Who Wants Happily Ever After?

They lived happily ever after. This idea closes many books with a contented sigh. It leaves us feeling that all is right in the world of the character. But is it life? Would we even want that? A world where everything always works out with rainbows and butterflies? I don’t think so. Though she probably didn’t see at the time, if Cinderella hadn’t had the misfortune of losing a shoe, her prince wouldn’t have found her. If Ariel had been completely at ease under the sea, would the spunky mermaid have saved her prince from drowning?  It was the conflict that brought them to something better. It taught them about the world and who they were. While everyone needs times of peace and ease, to live in a constant state of bliss can stunt growth and keep people closed off to new possibilities.
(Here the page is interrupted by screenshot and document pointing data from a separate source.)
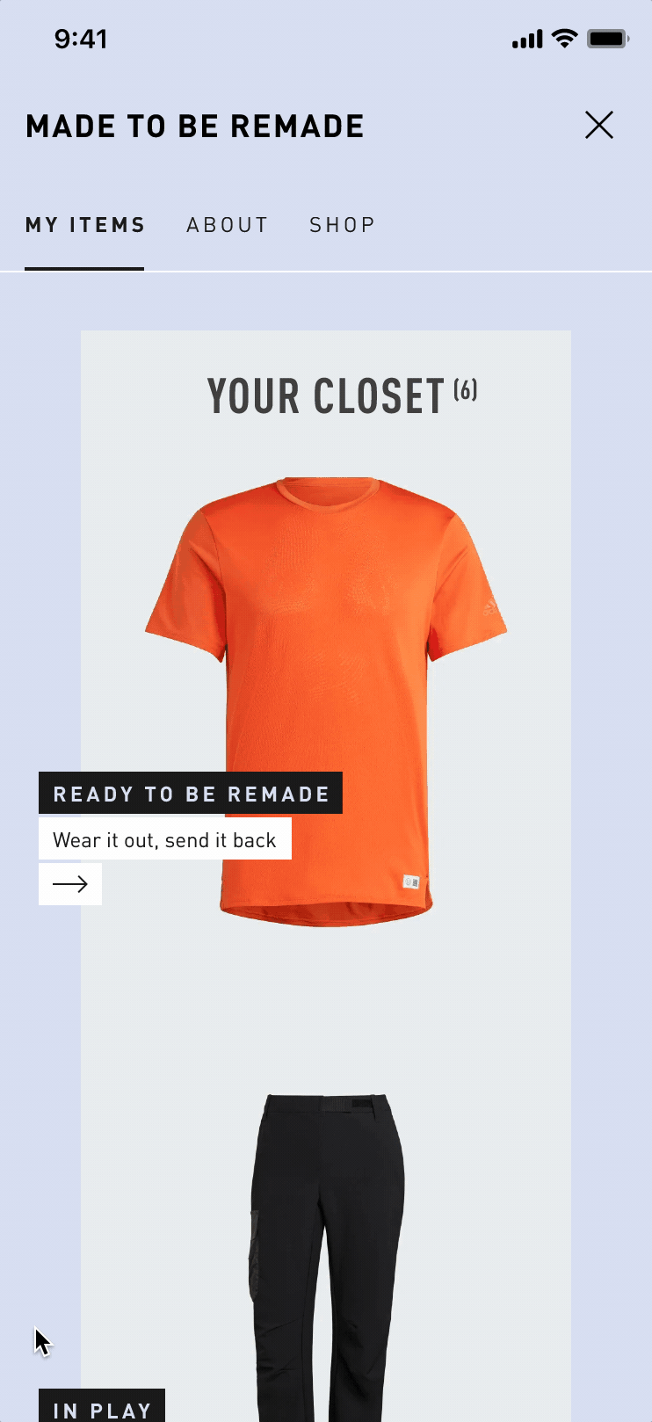
Task: Open the black pants item
Action: pyautogui.click(x=328, y=1257)
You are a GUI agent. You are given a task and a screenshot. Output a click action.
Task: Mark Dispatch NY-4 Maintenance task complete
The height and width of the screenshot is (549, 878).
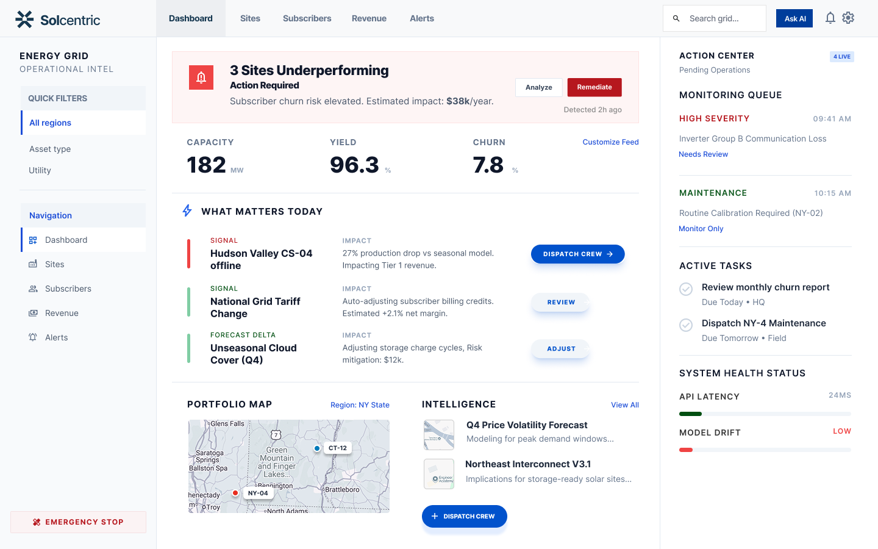pyautogui.click(x=686, y=325)
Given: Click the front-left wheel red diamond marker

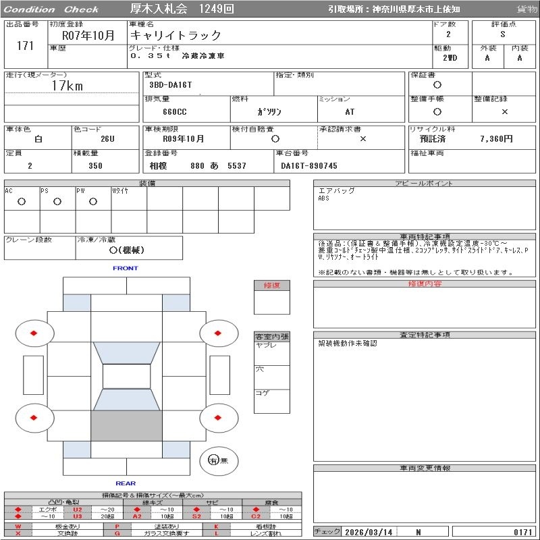Looking at the screenshot, I should [x=33, y=333].
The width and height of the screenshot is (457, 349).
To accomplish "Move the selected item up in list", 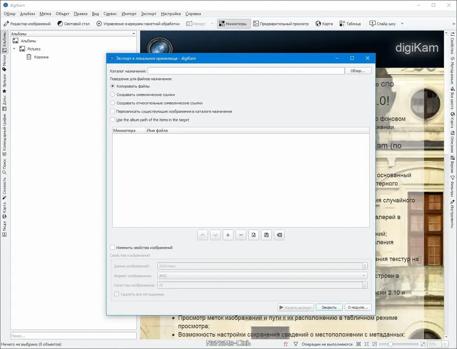I will (x=202, y=235).

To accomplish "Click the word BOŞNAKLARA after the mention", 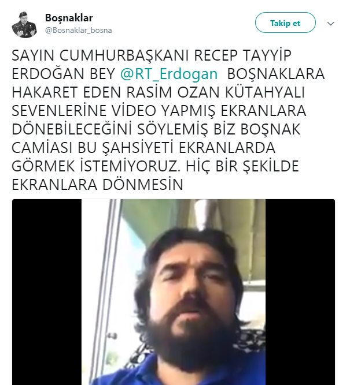I will coord(276,74).
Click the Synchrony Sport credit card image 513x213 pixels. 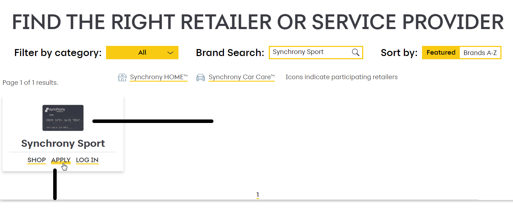pos(63,118)
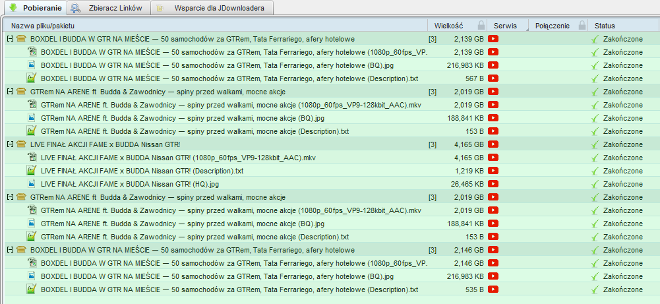Viewport: 660px width, 304px height.
Task: Click the video file icon of LIVE FINAŁ mkv
Action: (31, 158)
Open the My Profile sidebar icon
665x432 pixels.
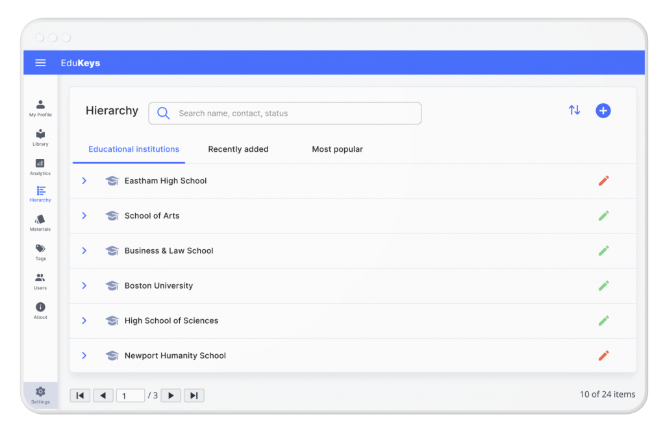(x=40, y=107)
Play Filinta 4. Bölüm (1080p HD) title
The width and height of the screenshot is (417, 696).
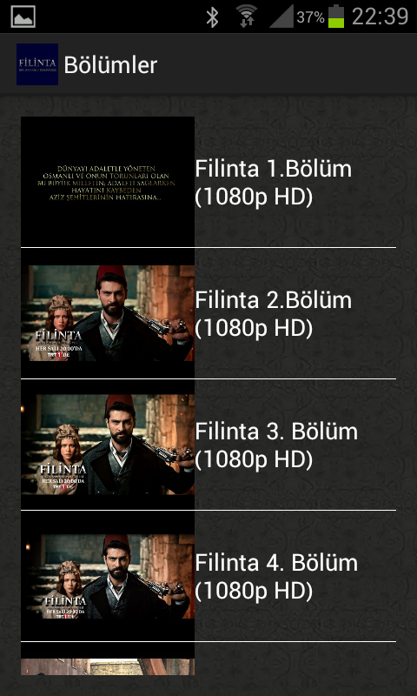(x=276, y=577)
Peace and ease were quickly shattered for Mary Wade, the main character in Rescued Hearts by Hope Toler Dougherty. Thrust, against her will and much to her surprise, into a world of criminal danger, Mary Wade wrestles with fear and doubt in a tangible way from the start. Even when she finds helps in an unlikely place, she has to rely on discernment to decide whether or not Brett, her knight in shining armor, is really a toad in disguise.
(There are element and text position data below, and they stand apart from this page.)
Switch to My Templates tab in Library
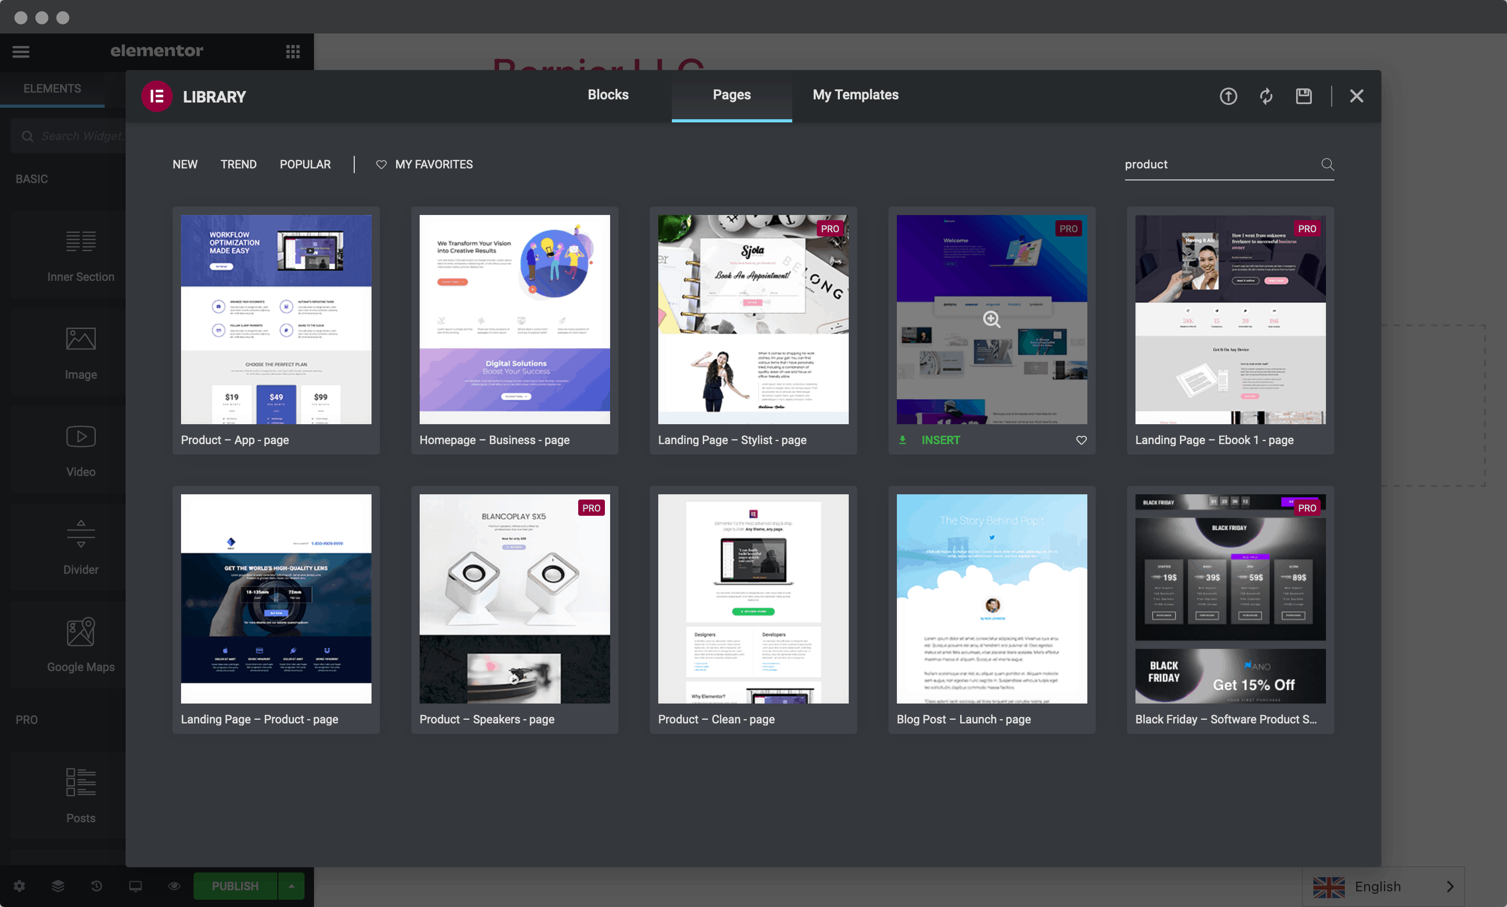The width and height of the screenshot is (1507, 907). (855, 95)
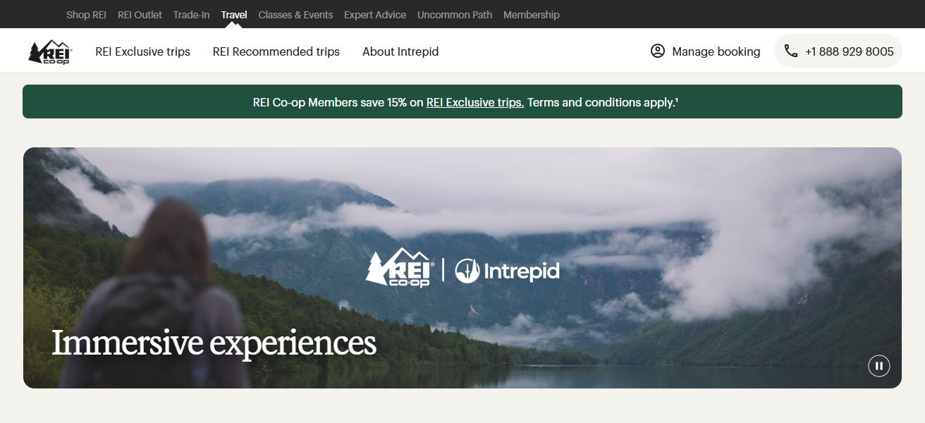Screen dimensions: 925x423
Task: Pause the hero background video
Action: [x=879, y=365]
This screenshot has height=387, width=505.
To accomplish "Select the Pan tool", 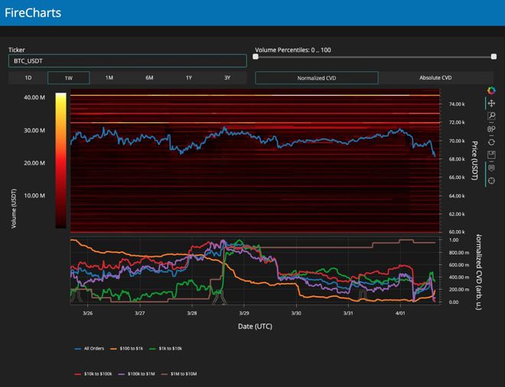I will (491, 103).
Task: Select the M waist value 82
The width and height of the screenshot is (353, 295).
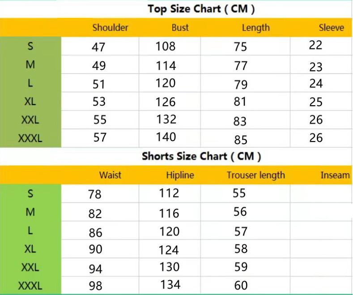Action: click(x=95, y=214)
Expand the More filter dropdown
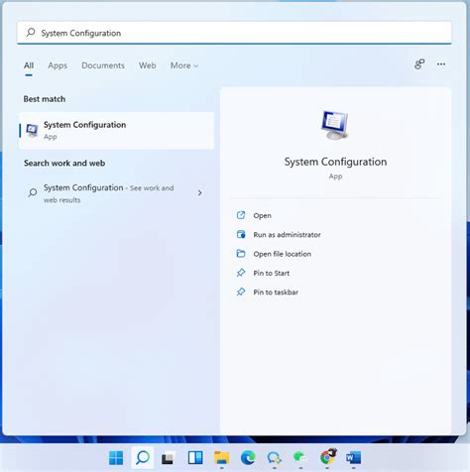 tap(184, 65)
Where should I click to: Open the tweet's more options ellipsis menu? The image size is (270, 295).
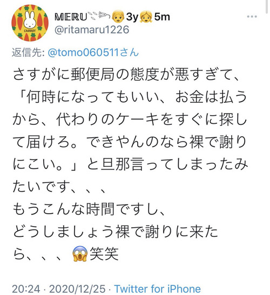(x=252, y=17)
In the twists and turns of her time with Brett, Mary Wade discovers what she’s made of. She finds pain and fear don’t have to incapacitate. She finds courage to do the hard things. She does it all while retaining a caring heart for those in need, even when they have caused her pain. She’s far from perfect, but Mary Wade keeps going and growing no matter what life throws at her. And, along with her faith, it makes her a better person.
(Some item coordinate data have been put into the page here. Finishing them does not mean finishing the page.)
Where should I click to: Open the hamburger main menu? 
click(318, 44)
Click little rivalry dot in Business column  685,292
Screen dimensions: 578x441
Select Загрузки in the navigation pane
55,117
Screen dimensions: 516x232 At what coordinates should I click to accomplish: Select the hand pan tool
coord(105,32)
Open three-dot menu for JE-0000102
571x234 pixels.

The hard things in life can do the same for us. Often, unexpected and unwanted circumstances attack our happily ever after and we fight it. What would happen if, like Job, we said, “shall we accept good from God, and not trouble” (Job 2:10)? What if we held onto the promises of scripture that tell us God’s plans are to give us hope and a future (Jeremiah 29:11) and that God works in the bad to bring about good for those who love Him (Romans 8:28)? It wouldn’t take away the pain, but it can change our attitudes and perspectives. We might not like it, but we can face each trial with renewed strength and determination.

During the hardest trial of my life, I struggled to find hope, peace, and joy. Sometimes, I still struggle to find those things. I have bad days, but for the most part, God has brought me to the other side of the pain. Do you know what I found? God is using all the hurt and what I learned in my darkest time to make me more suited to the purpose He has for me. Paired with the passion He has given me for writing, God is taking the worst time of my life and using it to encourage others who are facing similar situations. If it can help someone else have a little more strength, a little more encouragement, or, possibly, even a new knowledge of a Savior that loves them, then I can live with the pain. I may not always be able to say I’m living happily ever after with my circumstances. There are days I still pray for the rainbows. I can, however, say that despite the situations, it is well with my soul.  And that is a happy ending.

By the Book: Is your life in a time of trial or peace? If you’ve come through a trial, how can God use it to help others? If you’re in the trial right now, remember God loves you. He has plans for you. Ask Him for encouragement, wisdom, and strength as you go through this hard time. You are not alone. Seek out Christian friends who can help support and pray for you.